Panneau : 29,5 x 40,6 cm
Monogrammé L VV en bas à droite
Vers 1572

présentation

Lucas van Valckenborch fut sans doute initié à la peinture par son père, Martin van Valckenborch l'Ancien, avant d'être admis comme maître de la guilde de Malines en 1564. Suite aux persécutions religieuses infligées par les troupes du Duc d'Albe aux sympathisants de la Réforme, il dut fuir sa ville natale en 1566 pour se réfugier à Liège puis à Aix-la-Chapelle où il retrouva son frère Martin et Vredeman de Vries. Il s'installa à Anvers en 1576. L'année suivante à Bruxelles il travailla pour l'archiduc Matthias, alors gouverneur des Pays-Bas. En 1581, il accompagna ce dernier en Autriche, séjournant à Vienne et à Prague, résidant aussi à Linz et à Nuremberg. A partir de 1593, il partagea son atelier à Francfort avec son frère Martin.

Ce maître s'inscrit, avec son frère qui n'atteignit jamais sa renommée, parmi les plus grands paysagistes du XVIe siècle. Sa conception du paysage dérive de Joachim Patenier et de Pieter Bruegel l'Ancien.

Ses représentations très détaillées des saisons, des kermesses villageoises, des compagnies galantes, des vues de villes se distinguent par le soin méticuleux apporté à leur réalisation et leur netteté poursuivie dans chacun des plans qui mènent à l'horizon.

Ses paysages panoramiques, montagneux ou boisés, sont une réelle invitation à la promenade.

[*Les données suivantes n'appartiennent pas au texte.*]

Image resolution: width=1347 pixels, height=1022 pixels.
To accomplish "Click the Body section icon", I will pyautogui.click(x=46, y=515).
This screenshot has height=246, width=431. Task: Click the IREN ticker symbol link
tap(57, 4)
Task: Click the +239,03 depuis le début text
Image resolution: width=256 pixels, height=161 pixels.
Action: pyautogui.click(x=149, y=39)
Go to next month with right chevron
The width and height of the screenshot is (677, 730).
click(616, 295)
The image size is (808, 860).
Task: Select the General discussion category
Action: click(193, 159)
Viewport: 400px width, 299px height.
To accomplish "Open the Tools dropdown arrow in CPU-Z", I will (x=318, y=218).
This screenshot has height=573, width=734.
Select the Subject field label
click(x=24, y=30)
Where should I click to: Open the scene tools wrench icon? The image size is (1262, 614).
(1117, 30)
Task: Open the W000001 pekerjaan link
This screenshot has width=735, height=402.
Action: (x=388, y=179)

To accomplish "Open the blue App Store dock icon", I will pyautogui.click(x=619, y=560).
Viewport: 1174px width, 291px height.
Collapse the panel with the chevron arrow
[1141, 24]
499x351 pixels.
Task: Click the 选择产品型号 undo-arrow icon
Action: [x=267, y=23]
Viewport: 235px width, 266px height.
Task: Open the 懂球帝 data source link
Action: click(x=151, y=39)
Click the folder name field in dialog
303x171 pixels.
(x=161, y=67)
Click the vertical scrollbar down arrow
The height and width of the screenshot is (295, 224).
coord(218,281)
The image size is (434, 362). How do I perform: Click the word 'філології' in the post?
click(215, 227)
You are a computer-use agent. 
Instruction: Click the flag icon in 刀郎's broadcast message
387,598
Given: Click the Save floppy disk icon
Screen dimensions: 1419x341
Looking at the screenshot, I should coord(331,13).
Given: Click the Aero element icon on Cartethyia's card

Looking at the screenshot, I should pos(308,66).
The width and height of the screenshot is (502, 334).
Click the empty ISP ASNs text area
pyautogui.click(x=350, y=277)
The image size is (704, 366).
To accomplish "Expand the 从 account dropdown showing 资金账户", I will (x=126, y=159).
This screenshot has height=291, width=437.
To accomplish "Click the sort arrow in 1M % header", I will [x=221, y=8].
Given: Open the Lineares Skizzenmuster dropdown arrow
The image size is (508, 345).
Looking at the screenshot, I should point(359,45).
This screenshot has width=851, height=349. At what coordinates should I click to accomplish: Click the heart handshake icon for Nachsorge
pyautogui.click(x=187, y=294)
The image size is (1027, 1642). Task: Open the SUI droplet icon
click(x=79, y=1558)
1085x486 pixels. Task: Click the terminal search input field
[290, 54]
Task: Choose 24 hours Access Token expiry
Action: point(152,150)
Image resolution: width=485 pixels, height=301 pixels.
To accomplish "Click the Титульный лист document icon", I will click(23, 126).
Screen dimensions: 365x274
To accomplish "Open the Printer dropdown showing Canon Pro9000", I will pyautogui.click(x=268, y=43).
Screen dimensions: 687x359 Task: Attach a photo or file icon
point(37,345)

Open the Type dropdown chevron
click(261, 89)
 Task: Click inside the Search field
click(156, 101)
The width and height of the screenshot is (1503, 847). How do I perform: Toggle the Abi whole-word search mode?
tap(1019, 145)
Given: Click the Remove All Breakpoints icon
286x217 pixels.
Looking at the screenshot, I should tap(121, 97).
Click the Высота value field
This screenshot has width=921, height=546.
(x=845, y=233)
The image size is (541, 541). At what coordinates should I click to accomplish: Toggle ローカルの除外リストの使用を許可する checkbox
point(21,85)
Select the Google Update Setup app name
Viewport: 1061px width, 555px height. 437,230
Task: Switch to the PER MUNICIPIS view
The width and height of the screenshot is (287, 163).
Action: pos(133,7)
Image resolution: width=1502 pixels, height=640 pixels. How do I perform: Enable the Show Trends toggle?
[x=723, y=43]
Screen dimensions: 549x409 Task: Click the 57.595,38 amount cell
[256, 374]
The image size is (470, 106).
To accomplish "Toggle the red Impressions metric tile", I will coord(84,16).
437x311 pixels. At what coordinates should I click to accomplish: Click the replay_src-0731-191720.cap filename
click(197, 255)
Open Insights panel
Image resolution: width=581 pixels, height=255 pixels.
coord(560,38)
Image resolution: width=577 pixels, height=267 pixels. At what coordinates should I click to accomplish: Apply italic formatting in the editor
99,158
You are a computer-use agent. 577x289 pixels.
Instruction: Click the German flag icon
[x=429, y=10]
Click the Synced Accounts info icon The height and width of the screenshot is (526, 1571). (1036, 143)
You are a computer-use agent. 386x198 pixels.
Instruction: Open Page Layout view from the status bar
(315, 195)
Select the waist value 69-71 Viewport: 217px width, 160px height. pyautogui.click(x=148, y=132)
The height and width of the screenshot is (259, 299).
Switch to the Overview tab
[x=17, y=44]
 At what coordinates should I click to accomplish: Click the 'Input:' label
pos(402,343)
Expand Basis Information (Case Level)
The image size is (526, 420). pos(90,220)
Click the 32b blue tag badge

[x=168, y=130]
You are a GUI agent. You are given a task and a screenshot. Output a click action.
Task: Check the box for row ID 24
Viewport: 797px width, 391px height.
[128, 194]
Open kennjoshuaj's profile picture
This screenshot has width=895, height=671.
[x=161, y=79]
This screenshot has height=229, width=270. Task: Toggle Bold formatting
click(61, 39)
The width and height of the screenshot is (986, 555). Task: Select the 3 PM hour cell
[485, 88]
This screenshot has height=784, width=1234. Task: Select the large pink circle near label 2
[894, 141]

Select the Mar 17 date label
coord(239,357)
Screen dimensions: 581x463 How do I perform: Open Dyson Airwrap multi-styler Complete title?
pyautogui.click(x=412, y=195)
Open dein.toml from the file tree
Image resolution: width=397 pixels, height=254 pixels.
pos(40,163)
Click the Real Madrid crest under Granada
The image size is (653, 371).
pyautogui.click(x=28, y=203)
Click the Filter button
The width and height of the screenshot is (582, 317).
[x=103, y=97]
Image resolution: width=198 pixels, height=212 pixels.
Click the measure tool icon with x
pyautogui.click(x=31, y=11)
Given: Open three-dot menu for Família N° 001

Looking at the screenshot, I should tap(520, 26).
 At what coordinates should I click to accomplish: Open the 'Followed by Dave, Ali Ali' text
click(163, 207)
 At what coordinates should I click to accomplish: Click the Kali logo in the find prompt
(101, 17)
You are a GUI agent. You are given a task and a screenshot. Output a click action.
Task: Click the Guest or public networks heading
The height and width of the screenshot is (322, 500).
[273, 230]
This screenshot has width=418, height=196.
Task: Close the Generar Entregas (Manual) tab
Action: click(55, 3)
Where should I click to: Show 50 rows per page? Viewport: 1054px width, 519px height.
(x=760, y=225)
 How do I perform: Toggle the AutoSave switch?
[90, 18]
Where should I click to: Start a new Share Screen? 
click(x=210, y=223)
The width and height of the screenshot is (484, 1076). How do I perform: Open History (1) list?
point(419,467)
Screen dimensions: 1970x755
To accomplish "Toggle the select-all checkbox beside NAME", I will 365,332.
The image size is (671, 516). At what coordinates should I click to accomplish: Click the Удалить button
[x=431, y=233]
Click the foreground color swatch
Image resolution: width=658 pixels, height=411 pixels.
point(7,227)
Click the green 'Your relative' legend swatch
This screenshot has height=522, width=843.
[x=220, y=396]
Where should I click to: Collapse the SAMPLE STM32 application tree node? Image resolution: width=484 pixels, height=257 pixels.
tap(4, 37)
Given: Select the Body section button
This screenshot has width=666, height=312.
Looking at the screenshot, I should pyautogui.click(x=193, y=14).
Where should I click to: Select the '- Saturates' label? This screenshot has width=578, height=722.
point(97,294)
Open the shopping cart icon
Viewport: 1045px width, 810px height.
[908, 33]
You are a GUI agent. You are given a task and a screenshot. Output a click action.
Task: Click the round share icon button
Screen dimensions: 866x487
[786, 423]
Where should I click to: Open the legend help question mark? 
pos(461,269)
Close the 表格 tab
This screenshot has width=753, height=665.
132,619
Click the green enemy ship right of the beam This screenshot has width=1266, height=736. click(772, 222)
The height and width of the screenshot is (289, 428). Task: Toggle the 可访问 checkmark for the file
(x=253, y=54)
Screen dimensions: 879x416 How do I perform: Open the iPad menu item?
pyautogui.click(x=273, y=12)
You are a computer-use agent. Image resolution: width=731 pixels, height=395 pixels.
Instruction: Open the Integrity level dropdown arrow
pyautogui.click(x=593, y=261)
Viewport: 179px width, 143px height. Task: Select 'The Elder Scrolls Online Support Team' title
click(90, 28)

Cet observateur attentif et scrupuleux traite avec une délicatesse de miniaturiste des scènes anecdotiques toujours attractives et d'une surprenante exactitude historique, tandis que le paysage environnant gagne en exactitude topographique.

A la fin de sa vie, ses paysages profonds, aux nuances lumineuses et raffinées, témoignent d'une réelle démarche créatrice pour dépasser la conception breughélienne jamais atteinte par ses contemporains.

Sujet emblématique de la peinture flamande du XVIe siècle, ce Paysage panoramique avec scène de kermesse est l'un des thèmes favoris de Lucas van Valckenborch qui le peint à plus de douze reprises. Digne héritier de Pieter Bruegel, Lucas van Valckenborch s'en démarque néanmoins par la place prépondérante qu'il accorde au paysage et par le nombre plus restreint de ses personnages.

La kermesse, c'est le moment où les villageois rompent avec la rigueur des activités de la terre. Généralement elle célèbre la fête du Saint Patron de la paroisse locale. En effet, à l'arrière-plan on aperçoit une procession emmenée par six moines. Au pied de l'église, des chalands se sont amassés sous des stands qui abritent des produits variés. Enfin, au premier plan, les villageois profitent de la fête au son d'une cornemuse. Valckenborch représente donc les trois aspects majeurs de la kermesse : prière, commerce et bonhommie.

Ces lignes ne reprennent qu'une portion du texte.